What are the monthly installment amounts for the two equipment term loans for Aunt Millies Bakeries?
Aunt_Millies_Bakeries Franchise · 2025 FDDAnswer from 2025 FDD Document
of the revolving loan. There was no balance outstanding on the revolving loan at September 30, 2024 and 2023, respectively. There were no outstanding borrowings on the letters of credit at September 30, 2024 and 2023.
During September 2022, the Company entered into a $441,475 promissory note with a related party, SOBO Leasing, LLC,
Source: Item 23 — RECEIPT (FDD pages 44–196)
What This Means (2025 FDD)
According to Aunt Millies Bakeries's 2025 Franchise Disclosure Document, the company entered into two equipment term loans in February 2023. The first loan requires monthly installments of $38,605, which began on March 1, 2023, and matures in February 2028. The second loan requires monthly installments of $5,489, which began on July 1, 2023, and matures in June 2028. Both term loans bear fixed interest rates; the first at 6.43% and the second at 7.42%.

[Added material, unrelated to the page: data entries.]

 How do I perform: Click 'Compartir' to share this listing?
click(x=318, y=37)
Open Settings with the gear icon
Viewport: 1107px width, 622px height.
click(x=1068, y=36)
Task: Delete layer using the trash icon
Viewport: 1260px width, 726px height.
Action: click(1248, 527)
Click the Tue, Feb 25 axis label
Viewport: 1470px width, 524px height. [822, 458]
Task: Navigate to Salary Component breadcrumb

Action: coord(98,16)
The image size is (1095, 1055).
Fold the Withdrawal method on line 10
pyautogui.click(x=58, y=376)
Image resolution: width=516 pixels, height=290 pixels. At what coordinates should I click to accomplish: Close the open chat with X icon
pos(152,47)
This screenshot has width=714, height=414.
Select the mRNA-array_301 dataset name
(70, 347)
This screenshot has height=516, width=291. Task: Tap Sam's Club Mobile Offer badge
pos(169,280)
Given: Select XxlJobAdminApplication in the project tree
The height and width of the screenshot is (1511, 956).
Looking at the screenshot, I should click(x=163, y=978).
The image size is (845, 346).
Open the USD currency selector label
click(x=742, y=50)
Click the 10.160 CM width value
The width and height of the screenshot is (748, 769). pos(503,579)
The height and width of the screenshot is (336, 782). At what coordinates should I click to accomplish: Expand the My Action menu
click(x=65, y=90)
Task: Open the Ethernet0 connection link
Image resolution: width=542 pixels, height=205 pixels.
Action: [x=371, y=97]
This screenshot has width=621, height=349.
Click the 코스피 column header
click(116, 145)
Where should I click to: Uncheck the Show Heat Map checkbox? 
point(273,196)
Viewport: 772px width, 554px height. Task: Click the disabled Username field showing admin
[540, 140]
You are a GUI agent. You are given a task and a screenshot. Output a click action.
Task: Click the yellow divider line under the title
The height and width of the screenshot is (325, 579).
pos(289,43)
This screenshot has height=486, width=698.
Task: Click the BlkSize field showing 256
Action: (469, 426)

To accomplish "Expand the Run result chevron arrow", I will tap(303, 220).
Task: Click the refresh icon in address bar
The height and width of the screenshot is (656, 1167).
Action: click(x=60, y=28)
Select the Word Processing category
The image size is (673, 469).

For a prospective Aunt Millies Bakeries franchisee, this information is relevant because it provides insight into the company's financial obligations and how they manage debt. Understanding the terms of these loans, such as the monthly payment amounts, interest rates, and maturity dates, can help a franchisee assess the financial stability of the franchisor.
It's important to note that these loans were entered into by the company itself and not directly by franchisees. However, the financial health of Aunt Millies Bakeries can impact its ability to support franchisees, invest in the brand, and maintain a competitive position in the market. Therefore, franchisees should consider these factors when evaluating the overall franchise opportunity.